(DATA FOR ANALYSIS)
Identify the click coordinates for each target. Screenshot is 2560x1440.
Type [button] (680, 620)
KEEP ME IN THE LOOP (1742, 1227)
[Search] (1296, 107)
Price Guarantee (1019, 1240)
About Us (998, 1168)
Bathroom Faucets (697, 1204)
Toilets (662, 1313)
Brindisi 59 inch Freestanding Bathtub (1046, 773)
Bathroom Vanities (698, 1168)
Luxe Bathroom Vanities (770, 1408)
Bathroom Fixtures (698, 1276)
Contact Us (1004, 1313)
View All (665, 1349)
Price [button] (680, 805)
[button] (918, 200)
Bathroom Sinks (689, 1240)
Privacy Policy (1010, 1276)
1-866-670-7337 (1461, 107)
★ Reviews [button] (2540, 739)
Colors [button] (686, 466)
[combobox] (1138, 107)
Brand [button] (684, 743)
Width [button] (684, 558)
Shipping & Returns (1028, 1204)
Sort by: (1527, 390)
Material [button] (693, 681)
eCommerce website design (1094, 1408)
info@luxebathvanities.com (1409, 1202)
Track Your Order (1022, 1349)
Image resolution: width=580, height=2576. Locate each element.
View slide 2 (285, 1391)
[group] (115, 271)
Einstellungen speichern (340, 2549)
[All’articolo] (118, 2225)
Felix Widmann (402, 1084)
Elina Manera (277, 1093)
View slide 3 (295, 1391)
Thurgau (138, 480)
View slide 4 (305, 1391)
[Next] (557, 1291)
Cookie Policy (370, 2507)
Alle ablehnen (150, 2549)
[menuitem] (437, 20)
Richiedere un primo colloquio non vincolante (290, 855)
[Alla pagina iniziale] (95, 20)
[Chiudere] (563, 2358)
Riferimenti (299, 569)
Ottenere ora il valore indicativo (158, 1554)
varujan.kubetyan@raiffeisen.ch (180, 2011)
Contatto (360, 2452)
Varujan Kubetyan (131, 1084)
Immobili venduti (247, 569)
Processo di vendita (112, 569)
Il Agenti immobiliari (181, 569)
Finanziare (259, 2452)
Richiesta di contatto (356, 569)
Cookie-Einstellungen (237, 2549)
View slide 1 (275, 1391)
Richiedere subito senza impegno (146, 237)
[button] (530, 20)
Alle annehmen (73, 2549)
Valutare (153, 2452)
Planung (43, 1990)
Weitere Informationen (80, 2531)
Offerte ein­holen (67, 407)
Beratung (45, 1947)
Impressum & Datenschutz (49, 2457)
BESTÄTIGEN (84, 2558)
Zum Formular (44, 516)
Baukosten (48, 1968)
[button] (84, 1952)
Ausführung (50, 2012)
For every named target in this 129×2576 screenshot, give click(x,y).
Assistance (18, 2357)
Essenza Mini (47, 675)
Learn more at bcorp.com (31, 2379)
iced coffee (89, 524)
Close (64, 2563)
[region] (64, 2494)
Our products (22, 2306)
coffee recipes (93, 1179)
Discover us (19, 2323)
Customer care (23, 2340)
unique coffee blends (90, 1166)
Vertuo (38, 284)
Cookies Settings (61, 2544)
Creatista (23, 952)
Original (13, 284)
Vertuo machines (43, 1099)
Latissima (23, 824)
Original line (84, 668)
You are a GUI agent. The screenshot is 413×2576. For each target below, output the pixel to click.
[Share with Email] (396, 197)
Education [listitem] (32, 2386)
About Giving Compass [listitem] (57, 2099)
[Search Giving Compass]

(TASK TO CARRY OUT) Would you print, exactly as written, every line above from the one holding "View slide 3 (295, 1391)" through the one holding "Riferimenti (299, 569)", with both included and no other lines?

(ANSWER SPACE)
View slide 3 (295, 1391)
Thurgau (138, 480)
View slide 4 (305, 1391)
[Next] (557, 1291)
Cookie Policy (370, 2507)
Alle ablehnen (150, 2549)
[menuitem] (437, 20)
Richiedere un primo colloquio non vincolante (290, 855)
[Alla pagina iniziale] (95, 20)
[Chiudere] (563, 2358)
Riferimenti (299, 569)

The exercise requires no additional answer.